AI agents are now helping you make money, but the difficult part is…

Author: Vaidik Mandloi

Original Title: Know Your Agent

Translation and Compilation: BitpushNews


The promise that AI agents will reshape the internet landscape is gradually becoming reality. They have moved beyond experimental tools in chat windows to become an essential part of our daily operations—cleaning inboxes, scheduling meetings, responding to support tickets. They are quietly boosting productivity, often without people noticing.

But this growth is not just hype.

By 2025, autonomous traffic will surpass human traffic, accounting for 51% of total online activity. AI-driven traffic on U.S. retail websites alone has increased by 4700% year-over-year. AI agents now operate across systems; many can access data, trigger workflows, and even initiate transactions.

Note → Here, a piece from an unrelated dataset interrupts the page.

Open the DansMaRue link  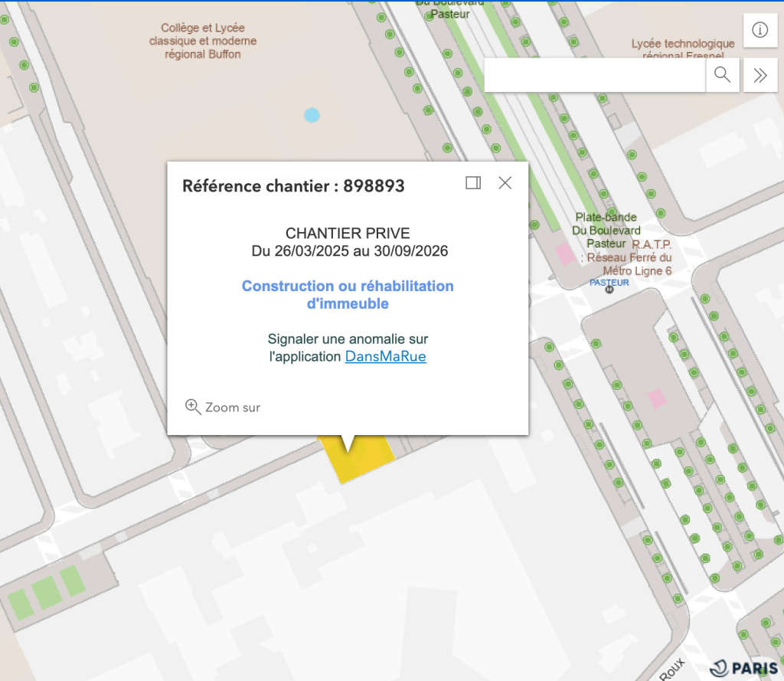(x=385, y=356)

However, trust in fully autonomous agents has dropped from 43% to 22% within a year, largely due to rising security incidents. Nearly half of enterprises still use shared API keys for agent authentication, a method never designed for autonomous systems to transfer value or act independently.

The problem is: the pace of agent expansion outstrips the infrastructure meant to govern them.

In response, new protocol layers are emerging. Stablecoins, card network integrations, and native standards like x402 are enabling machine-initiated transactions. Meanwhile, new identity and verification layers are being developed to help agents recognize themselves and operate within structured environments.

But enabling payments doesn’t equate to enabling an economy. Once agents can transfer value, deeper issues surface: How do they discover suitable services in a machine-readable way? How do they prove identity and authorization? How can we verify that the actions they claim to have performed actually occurred?

This article explores the infrastructure needed for large-scale, agent-driven economies and assesses whether these layers are mature enough to support persistent, autonomous participants operating at machine speed.

Agents Can’t Buy What They Can’t See

Before an agent can pay for a service, it must first find that service. This sounds simple, but it’s currently the most frictional part.

The internet is built for humans to read pages. When humans search for content, search engines return ranked links. These pages are optimized for persuasion. They’re filled with layouts, trackers, ads, navigation bars, and stylistic elements—meaningful to humans but mostly “noise” to machines.

When an agent requests the same page, it receives raw HTML. A typical blog post or product page might contain around 16,000 tokens in this form. Converting it into clean Markdown reduces the token count to about 3,000. That’s an 80% reduction in content the model needs to process. For a single request, this difference may be negligible. But when agents make thousands of such requests across multiple services, the cumulative overhead leads to delays, higher costs, and increased inference complexity.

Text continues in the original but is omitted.